Phosphatase and tensin homolog deleted on chromosome ten (PTEN) controls neuronal growth and synaptic function not only during embryonic and postnatal development but also throughout adult life.
Direct recruitment of PTEN to the postsynaptic membrane drives synaptic depression.
PTEN’s action at synapses is hijacked and exacerbated in response to amyloid β in Alzheimer’s disease (AD).
Preventing excessive recruitment of PTEN to synapses ameliorates cognitive function in AD mouse models.
Autistic disorders associated with PTEN loss of function are not exclusively the consequence of a defective neurodevelopmental program but may also reflect ongoing failures in synaptic depression because of insufficient PTEN activity at synapses.

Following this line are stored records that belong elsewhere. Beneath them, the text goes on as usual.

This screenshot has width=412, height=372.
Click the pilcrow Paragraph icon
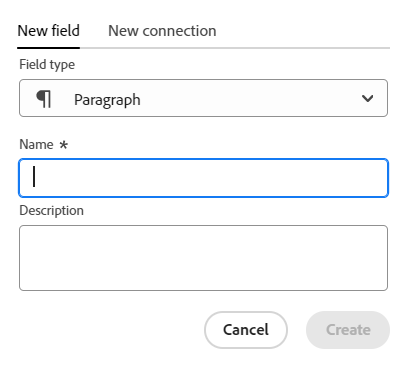tap(44, 99)
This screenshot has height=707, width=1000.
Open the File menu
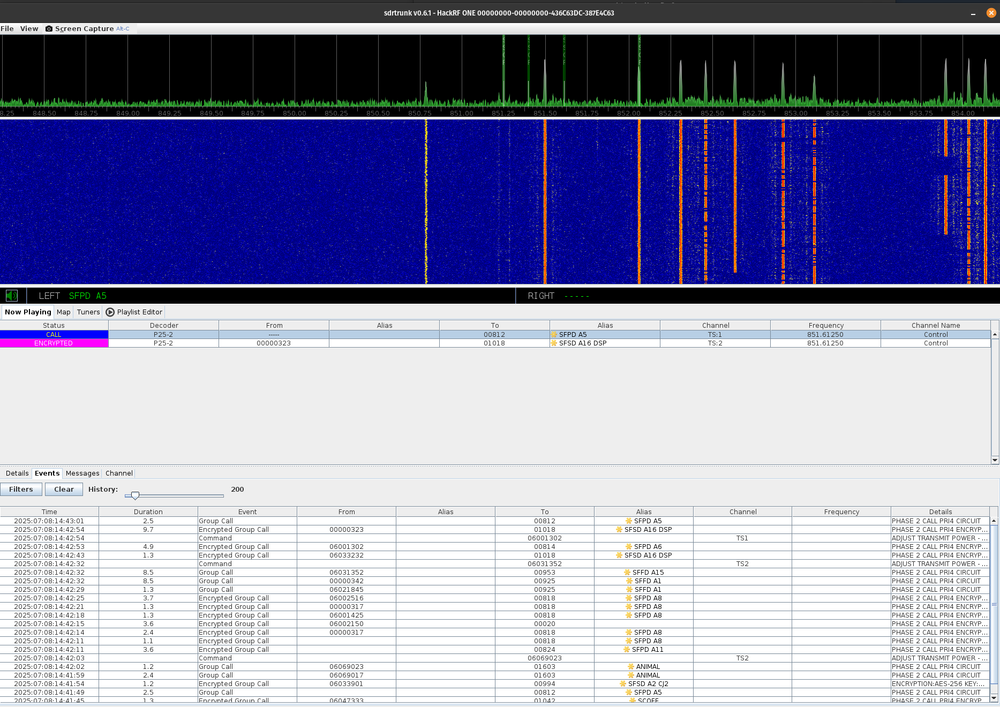pyautogui.click(x=8, y=28)
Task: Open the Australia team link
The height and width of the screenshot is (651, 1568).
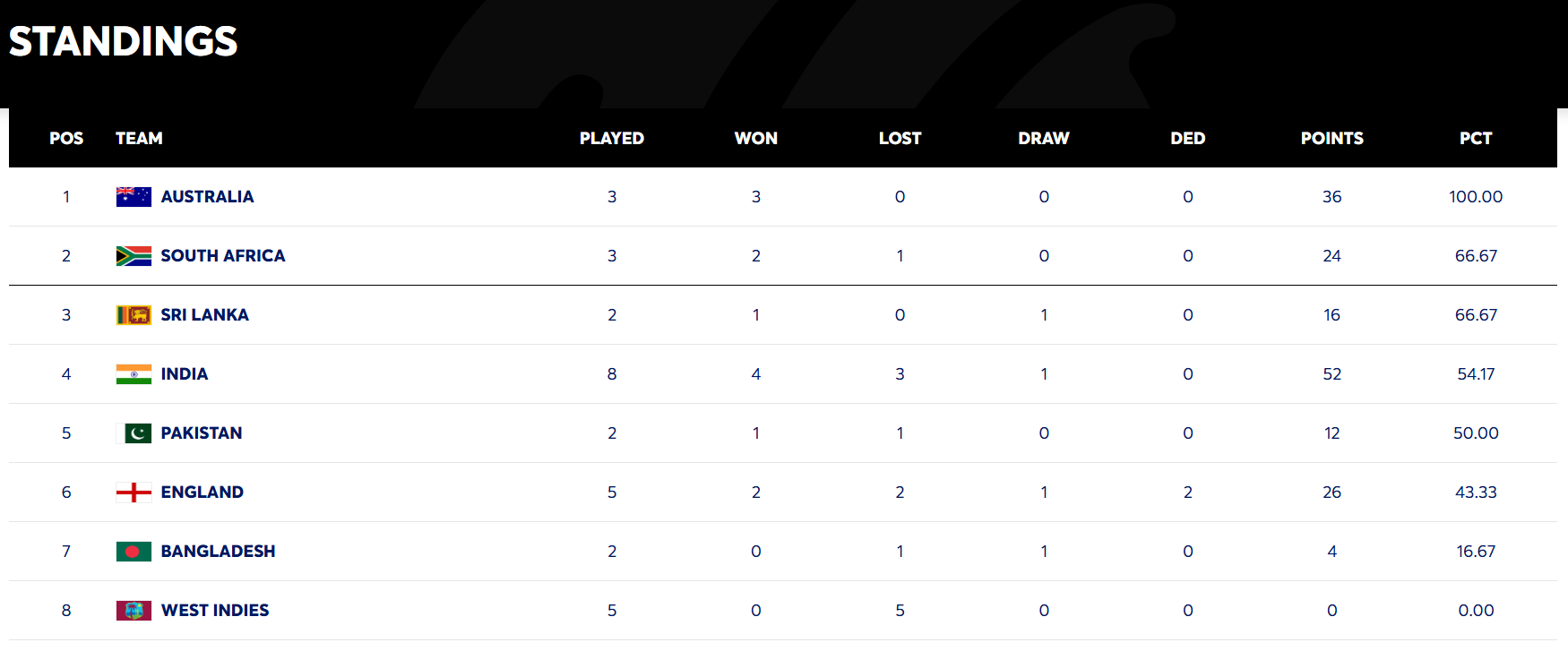Action: [207, 197]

Phosphatase and Tensin Homolog Deleted on Chromosome Ten (PTEN)-Mediated Synaptic Dysfunction in Alzheimer’s Disease and Autism. (A) The presence of amyloid β induces exaggerated synaptic recruitment of PTEN. The triggering mechanism remains unknown but requires NMDA receptor activation and relies on PDZ-dependent interactions, similar to physiological long-term depression (LTD). The sustained recruitment of PTEN at the postsynaptic membrane leads to excessive removal of AMPA receptors, skewing synaptic plasticity towards depression and producing chronic synaptic weakening. (B) In some forms of autism, PTEN loss of function produces excessive neuronal proliferation and synaptic connectivity during development. In addition, these synapses will fail to be appropriately depressed during plasticity events because of insufficient (or lack of) PTEN activity. This will result in synaptic hyperactivity, which will eventually exacerbate the hyperconnectivity and hyperexcitability phenotypes that started during brain development.